◆ YOUR TASK
Set every record down verbatim and omit the pictures.

◆ RECORDS TO PROCESS
━━━━━━━━━━━━━━━━

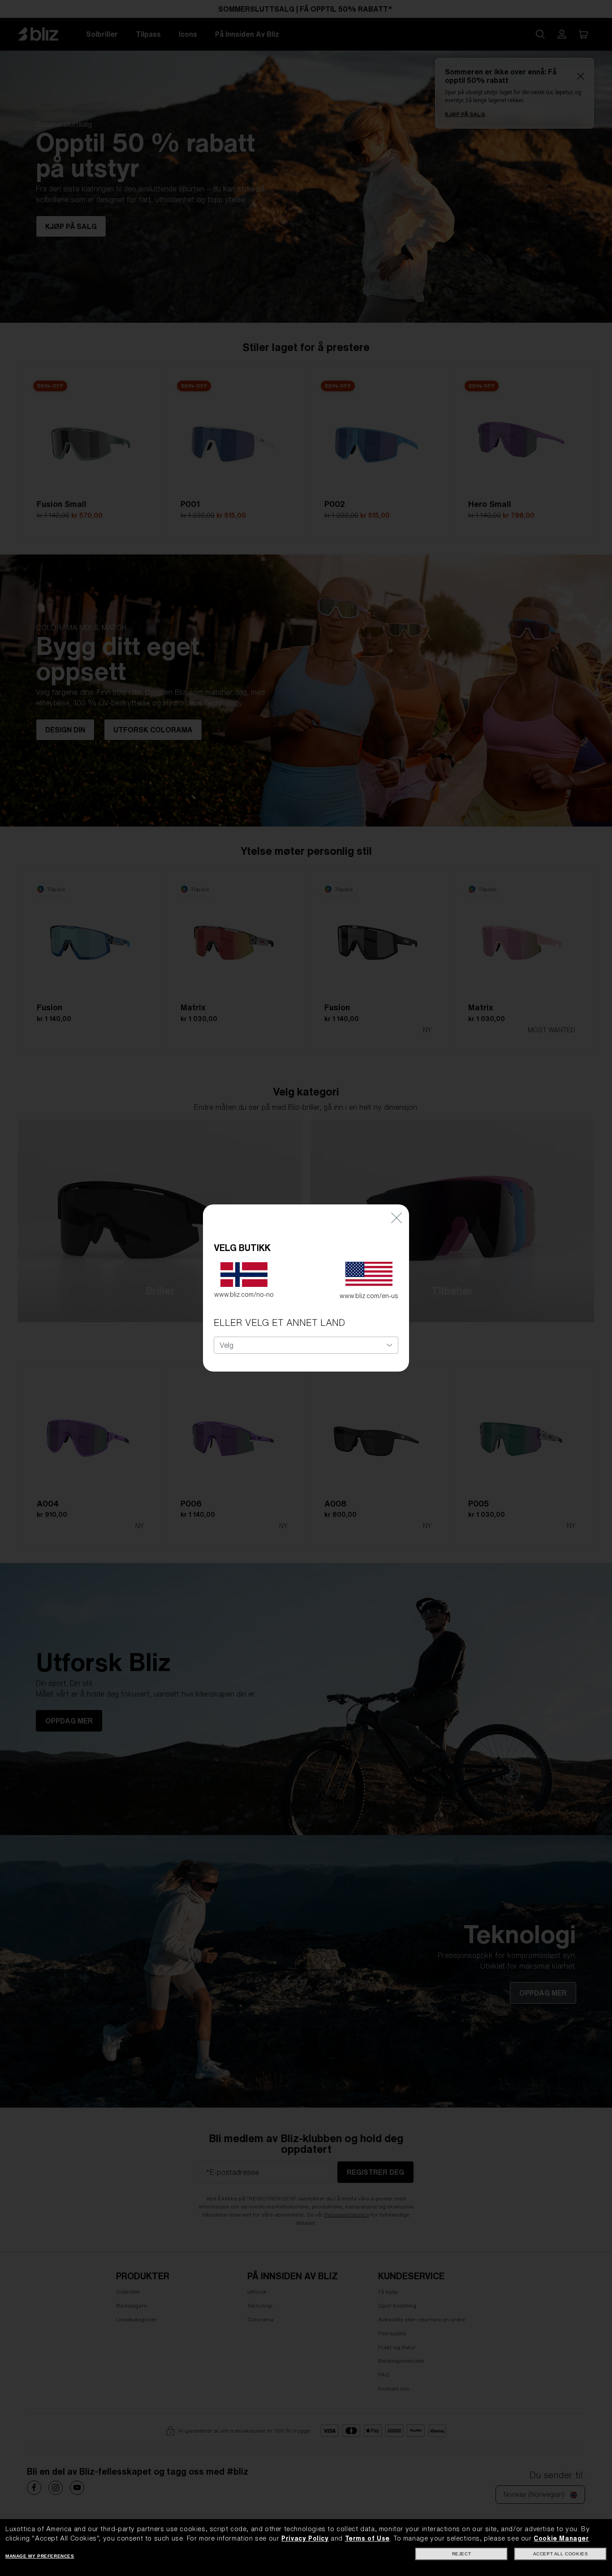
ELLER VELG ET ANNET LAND (279, 1322)
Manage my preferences (39, 2556)
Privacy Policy (304, 2538)
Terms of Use (367, 2538)
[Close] (396, 1217)
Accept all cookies (560, 2553)
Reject (461, 2553)
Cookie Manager (561, 2538)
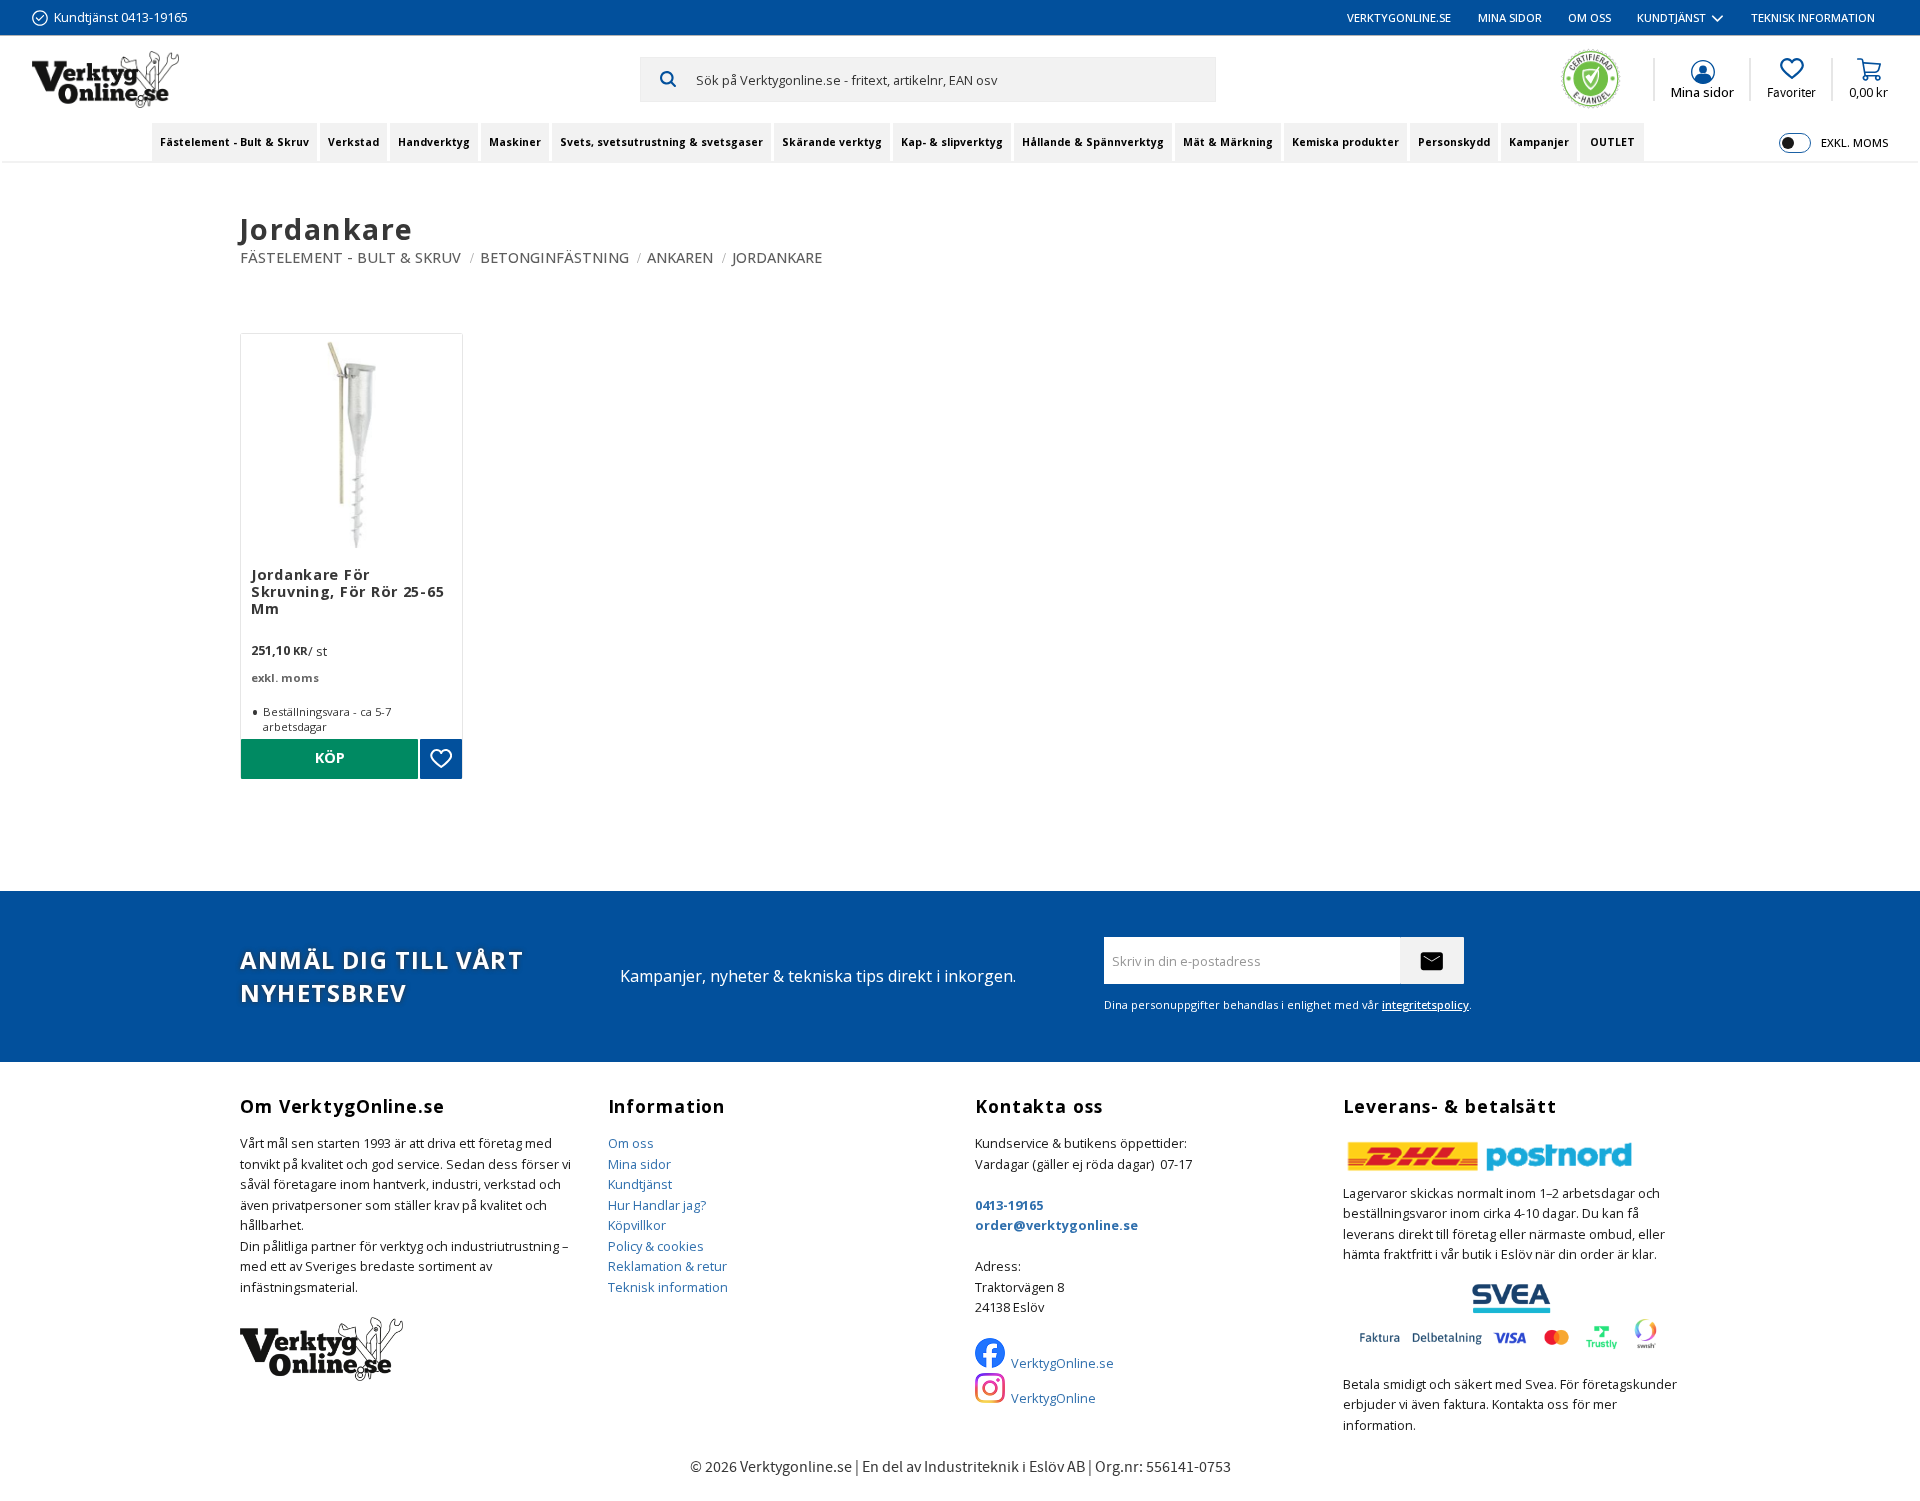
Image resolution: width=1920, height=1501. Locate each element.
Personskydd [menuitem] (1454, 142)
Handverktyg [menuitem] (434, 142)
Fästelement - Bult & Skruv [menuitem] (234, 142)
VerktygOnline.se (1062, 1363)
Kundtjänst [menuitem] (1671, 17)
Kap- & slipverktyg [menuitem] (952, 142)
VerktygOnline (1053, 1398)
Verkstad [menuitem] (353, 142)
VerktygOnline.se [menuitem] (1399, 17)
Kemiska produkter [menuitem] (1345, 142)
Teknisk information (668, 1287)
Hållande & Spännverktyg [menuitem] (1093, 142)
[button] (1791, 79)
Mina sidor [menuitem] (1510, 17)
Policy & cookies (656, 1246)
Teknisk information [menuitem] (1813, 17)
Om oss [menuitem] (1589, 17)
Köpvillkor (637, 1225)
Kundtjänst (640, 1184)
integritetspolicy (1425, 1004)
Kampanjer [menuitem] (1539, 142)
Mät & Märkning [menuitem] (1228, 142)
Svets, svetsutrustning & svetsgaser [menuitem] (661, 142)
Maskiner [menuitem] (515, 142)
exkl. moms (1854, 142)
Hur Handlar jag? (657, 1205)
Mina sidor (639, 1164)
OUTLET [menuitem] (1612, 142)
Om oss (631, 1143)
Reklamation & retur (667, 1266)
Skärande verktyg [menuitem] (832, 142)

━━━━━━━━━━━━━━━━

◆ RESULT FOR THIS EXERCISE
ELLER VELG ET ANNET LAND (279, 1322)
Manage my preferences (39, 2556)
Privacy Policy (304, 2538)
Terms of Use (367, 2538)
[Close] (396, 1217)
Accept all cookies (560, 2553)
Reject (461, 2553)
Cookie Manager (561, 2538)
Image resolution: width=1920, height=1501. Locate each element.
Personskydd [menuitem] (1454, 142)
Handverktyg [menuitem] (434, 142)
Fästelement - Bult & Skruv [menuitem] (234, 142)
VerktygOnline.se (1062, 1363)
Kundtjänst [menuitem] (1671, 17)
Kap- & slipverktyg [menuitem] (952, 142)
VerktygOnline (1053, 1398)
Verkstad [menuitem] (353, 142)
VerktygOnline.se [menuitem] (1399, 17)
Kemiska produkter [menuitem] (1345, 142)
Teknisk information (668, 1287)
Hållande & Spännverktyg [menuitem] (1093, 142)
[button] (1791, 79)
Mina sidor [menuitem] (1510, 17)
Policy & cookies (656, 1246)
Teknisk information [menuitem] (1813, 17)
Om oss [menuitem] (1589, 17)
Köpvillkor (637, 1225)
Kundtjänst (640, 1184)
integritetspolicy (1425, 1004)
Kampanjer [menuitem] (1539, 142)
Mät & Märkning [menuitem] (1228, 142)
Svets, svetsutrustning & svetsgaser [menuitem] (661, 142)
Maskiner [menuitem] (515, 142)
exkl. moms (1854, 142)
Hur Handlar jag? (657, 1205)
Mina sidor (639, 1164)
OUTLET [menuitem] (1612, 142)
Om oss (631, 1143)
Reklamation & retur (667, 1266)
Skärande verktyg [menuitem] (832, 142)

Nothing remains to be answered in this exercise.